Hungary’s new administration has a unique opportunity to transform religious freedom from a politically managed issue into a true democratic guarantee. On May 12, 2026, Zoltán Tarr, Hungary’s Minister for Social Relations and Culture, promised dialogue with various religious communities and an end to political pressure on them. This raises a key question: will the new government develop a more neutral, transparent, and inclusive church-state policy?
When questioned by Hetek.hu about church affairs decisions, Tarr stated:
“We are not planning decisions on church affairs. It is not the government that decides. The government will engage in dialogue with denominations, not only with churches but with other denominations and religious representatives. The most crucial decision is to eliminate political influence over different religious communities’ lives. This influence currently persists until the government changes, even on a minute-by-minute basis. This will end. Like the press and media, these communities will carry out their daily activities free from political pressure.”
Tarr’s statement is significant because of Hungary’s current position. The country has a chance to reset its relationship with religious communities after years of controversy over church recognition, funding, legal status, data misuse, and political dependency. This opportunity is not only about reassuring historic churches. It should ensure all religious and belief communities—large and small, old and new, popular and unpopular—can operate without political fear.
Tarr’s distinction between “churches,” “denominations,” and “representatives of religions” is crucial. In Hungary, the term “church” has had legal, political, and financial implications for over a decade. It has often represented a recognized institutional category with state cooperation, public legitimacy, and privileged treatment. By differentiating these terms, Tarr appears to extend consultation beyond historically established or politically favored churches. Practically, this suggests that smaller denominations and minority faiths should also be recognized.
This distinction is central to freedom of religion or belief. The right belongs to individuals and communities, regardless of size or tradition. A government engaging only with the largest churches may consult, but not necessarily in a plural, fair, or rights-based manner.
Hungary’s controversial church-law framework is the background. The 2011 Church Law altered religious communities’ legal status, reducing the number of recognized churches to 14 before Parliament expanded it to 31. This change became a sensitive issue in Hungary’s post-communist legal history, affecting access to public cooperation, state benefits, and symbolic standing.
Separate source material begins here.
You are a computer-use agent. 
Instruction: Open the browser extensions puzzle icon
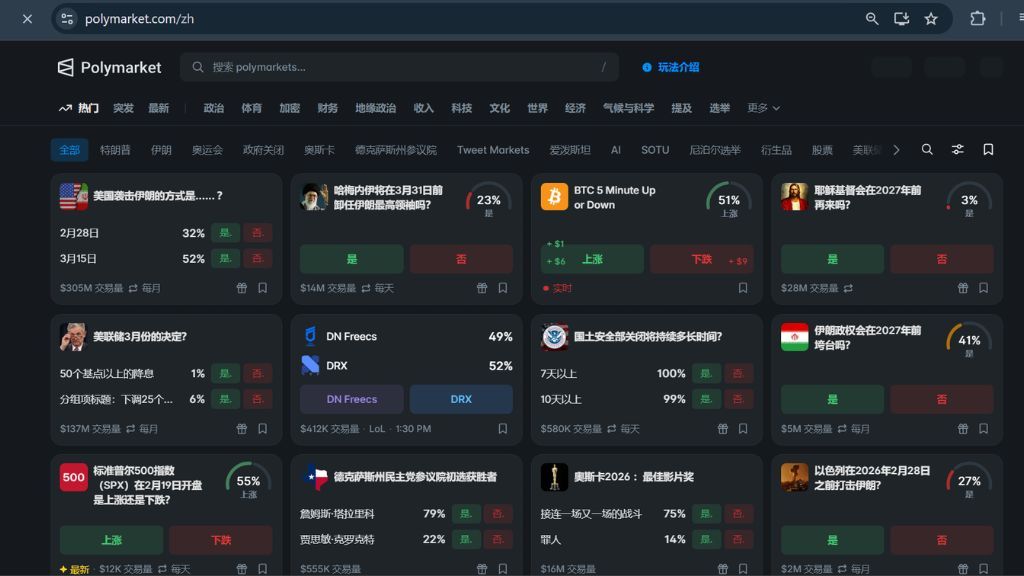coord(978,19)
In 2014, the European Court of Human Rights found Hungary violated rights protected by the European Convention on Human Rights concerning deregistration and discretionary re-registration of religious communities under the new church law. In 2024, UN Special Rapporteur on freedom of religion or belief Nazila Ghanea acknowledged the broad enjoyment of freedom of religion or belief in Hungary but called for further reforms.
Tarr’s remarks suggest a potential change in direction. If implemented seriously, Hungary could move from a model of managed religion to one based on autonomy, neutrality, and equal treatment. The administration can consult all affected religious and belief communities, review the recognition system, ensure transparent public grants, and defend religious minorities.
This approach respects established churches but emphasizes a democratic principle: the state should not decide which communities are legitimate. Tarr’s statement suggests a commitment to state neutrality, where governments regulate procedures but do not judge faith or religious legitimacy.
Tarr’s European experience adds weight to his statement. Before his current role, he served as a Member of the European Parliament, where dialogue with religious and non-confessional actors is crucial. This European background matters for open, transparent, regular, and plural dialogue.
The new administration also has a useful European reference from Ján Figeľ, former European Commission Special Envoy for the promotion of freedom of religion or belief outside the EU. Figeľ described religious freedom as a “litmus test of all human rights.” Protecting religious freedom universally is crucial, not allowing political actors to determine legitimacy.
Tarr’s claims create expectations. If political pressure ends, religious communities should not worry about their access to support or recognition. His comparison to the press and media highlights a broader democratic concern: independent institutions and communities need freedom from political pressure.
For the new administration, this opportunity requires open consultation, legal review, and administrative change. They should ensure dialogue with all affected communities, review recognition under state neutrality, make public funding transparent, ensure access to public institutions, and guarantee no penalties for peaceful criticism.
Tarr’s statement is an opportunity, not a guarantee. The administration must turn rhetoric into practice: open consultation, transparent funding, non-discriminatory recognition, and freedom from political pressure. If Hungary seizes this opportunity, it could repair the politicization of religious life. If not, the promise remains a statement. Tarr emphasizes religious communities should not rely on government permission or fear of retaliation. In a democratic society, this should be the rule.